Transcribe the records running from the line that contains "Screen dimensions: 1959x845" through the line that contains "tap(479, 623)", both of those lines included. Leave the pictures out of your answer.

--- Begin Material shown ---

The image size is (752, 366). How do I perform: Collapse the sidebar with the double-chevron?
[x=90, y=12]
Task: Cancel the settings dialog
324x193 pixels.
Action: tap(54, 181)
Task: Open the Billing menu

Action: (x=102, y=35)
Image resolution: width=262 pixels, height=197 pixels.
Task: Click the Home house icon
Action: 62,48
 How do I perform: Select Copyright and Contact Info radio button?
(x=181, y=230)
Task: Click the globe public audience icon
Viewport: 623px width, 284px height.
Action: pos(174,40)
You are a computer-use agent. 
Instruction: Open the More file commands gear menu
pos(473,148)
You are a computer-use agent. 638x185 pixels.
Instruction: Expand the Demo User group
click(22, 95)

--- End Material shown ---
--- Begin Material shown ---

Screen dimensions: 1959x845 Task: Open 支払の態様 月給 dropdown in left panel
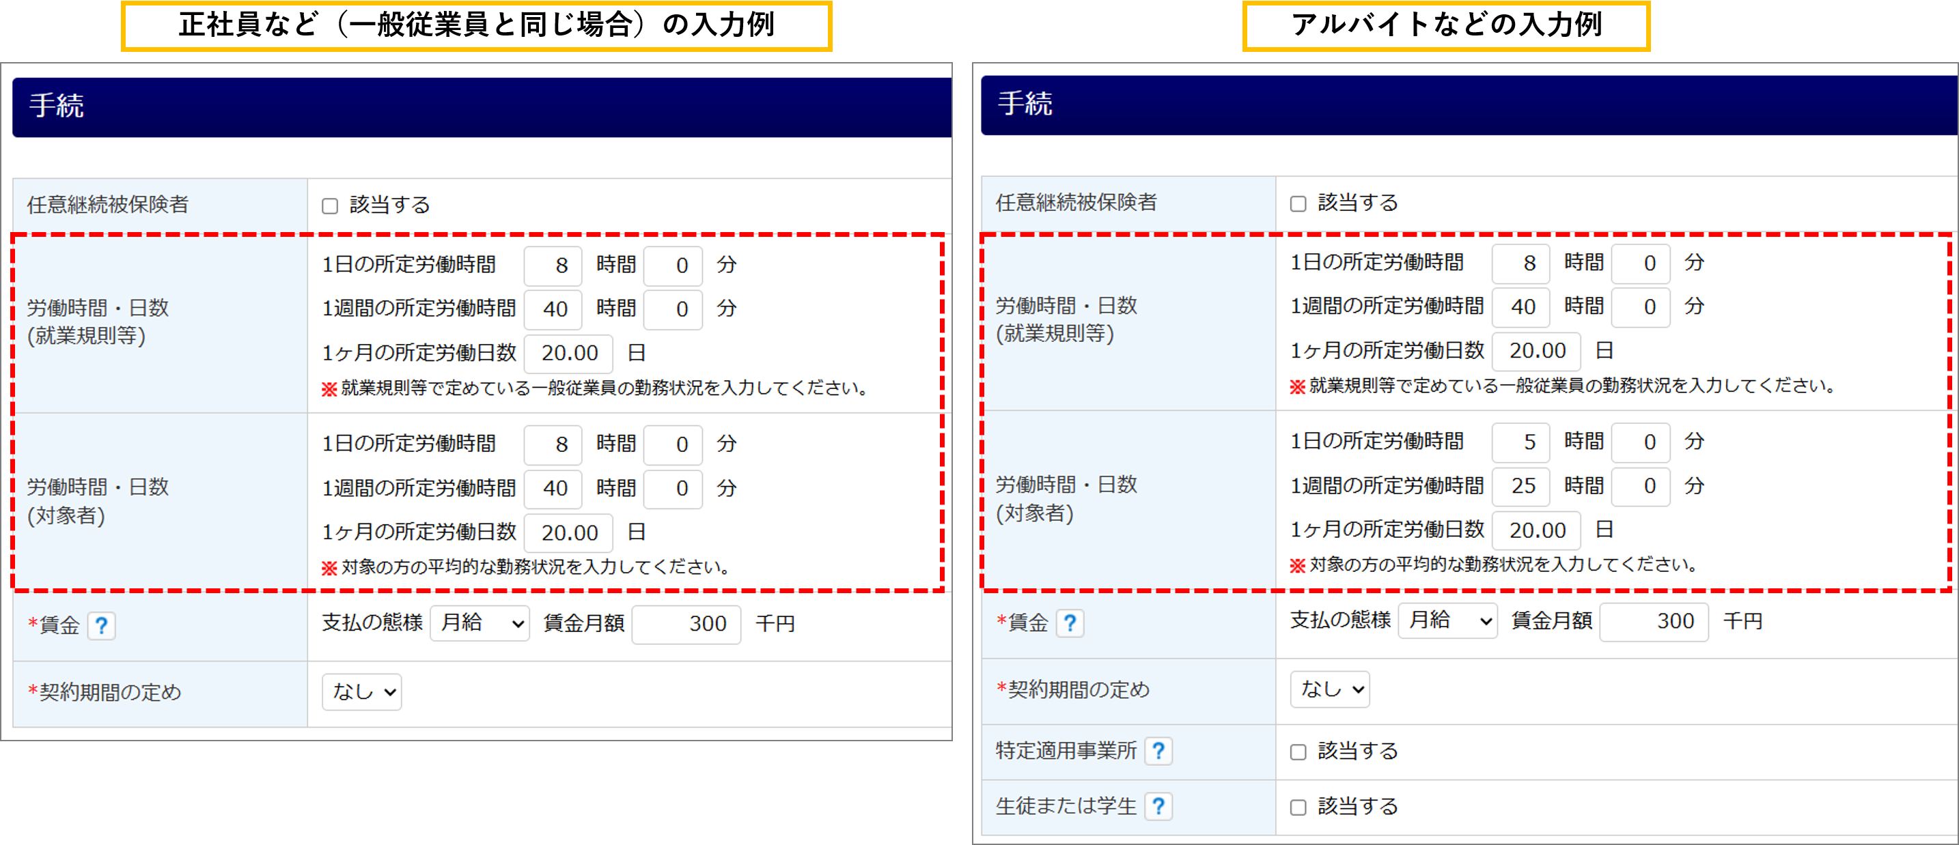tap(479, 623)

--- End Material shown ---

◆ Finished exercise ◆
Screen dimensions: 1959x845 Task: Open 支払の態様 月給 dropdown in left panel
tap(479, 623)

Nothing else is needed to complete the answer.